● **WHAT TO DO**: Write only the count of lines that hold the word "sidebar" in the listing.

● **RECORDS FOR THE EXERCISE**:
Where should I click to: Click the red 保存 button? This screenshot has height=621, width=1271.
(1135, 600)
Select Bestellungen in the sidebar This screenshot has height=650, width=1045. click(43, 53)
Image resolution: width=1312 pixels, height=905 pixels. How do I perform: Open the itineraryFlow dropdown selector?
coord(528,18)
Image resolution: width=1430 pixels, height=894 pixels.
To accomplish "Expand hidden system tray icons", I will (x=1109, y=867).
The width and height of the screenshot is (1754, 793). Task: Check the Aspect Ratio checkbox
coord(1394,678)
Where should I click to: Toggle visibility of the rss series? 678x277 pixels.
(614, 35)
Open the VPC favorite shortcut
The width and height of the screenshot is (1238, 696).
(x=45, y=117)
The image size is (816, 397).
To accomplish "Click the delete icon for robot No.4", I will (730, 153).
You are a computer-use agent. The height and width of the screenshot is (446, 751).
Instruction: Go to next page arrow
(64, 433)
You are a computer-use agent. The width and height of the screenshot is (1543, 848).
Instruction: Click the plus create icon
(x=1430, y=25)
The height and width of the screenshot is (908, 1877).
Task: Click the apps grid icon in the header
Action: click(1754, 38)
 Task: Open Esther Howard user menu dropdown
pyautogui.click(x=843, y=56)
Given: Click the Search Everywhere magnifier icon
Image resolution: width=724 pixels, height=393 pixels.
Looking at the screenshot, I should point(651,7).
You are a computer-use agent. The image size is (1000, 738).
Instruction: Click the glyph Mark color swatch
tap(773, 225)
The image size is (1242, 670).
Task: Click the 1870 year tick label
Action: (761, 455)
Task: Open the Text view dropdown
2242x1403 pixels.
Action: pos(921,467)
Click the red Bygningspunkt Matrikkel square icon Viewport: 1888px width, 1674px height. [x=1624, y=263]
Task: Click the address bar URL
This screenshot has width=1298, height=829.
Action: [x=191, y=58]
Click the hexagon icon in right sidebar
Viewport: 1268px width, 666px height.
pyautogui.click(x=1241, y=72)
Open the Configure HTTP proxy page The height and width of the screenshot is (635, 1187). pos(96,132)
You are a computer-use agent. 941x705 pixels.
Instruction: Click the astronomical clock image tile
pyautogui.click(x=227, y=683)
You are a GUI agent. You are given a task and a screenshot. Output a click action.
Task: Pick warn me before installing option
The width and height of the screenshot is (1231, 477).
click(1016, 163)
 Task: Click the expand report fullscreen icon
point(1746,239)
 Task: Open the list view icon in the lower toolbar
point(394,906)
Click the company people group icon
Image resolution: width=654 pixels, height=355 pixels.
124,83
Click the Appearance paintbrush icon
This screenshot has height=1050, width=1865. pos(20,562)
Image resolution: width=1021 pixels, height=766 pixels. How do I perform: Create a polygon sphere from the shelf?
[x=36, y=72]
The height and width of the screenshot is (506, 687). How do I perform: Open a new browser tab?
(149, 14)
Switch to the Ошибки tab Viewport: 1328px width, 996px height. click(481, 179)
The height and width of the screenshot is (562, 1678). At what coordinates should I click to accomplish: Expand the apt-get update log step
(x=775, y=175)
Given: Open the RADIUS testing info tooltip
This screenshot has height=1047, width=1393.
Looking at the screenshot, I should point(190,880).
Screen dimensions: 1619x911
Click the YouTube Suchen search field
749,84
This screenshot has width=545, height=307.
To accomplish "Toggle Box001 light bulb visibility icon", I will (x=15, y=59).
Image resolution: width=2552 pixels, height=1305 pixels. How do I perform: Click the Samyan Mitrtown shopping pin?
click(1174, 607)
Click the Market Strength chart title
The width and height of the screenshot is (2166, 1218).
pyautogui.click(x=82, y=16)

● **EXERCISE OUTPUT**: 2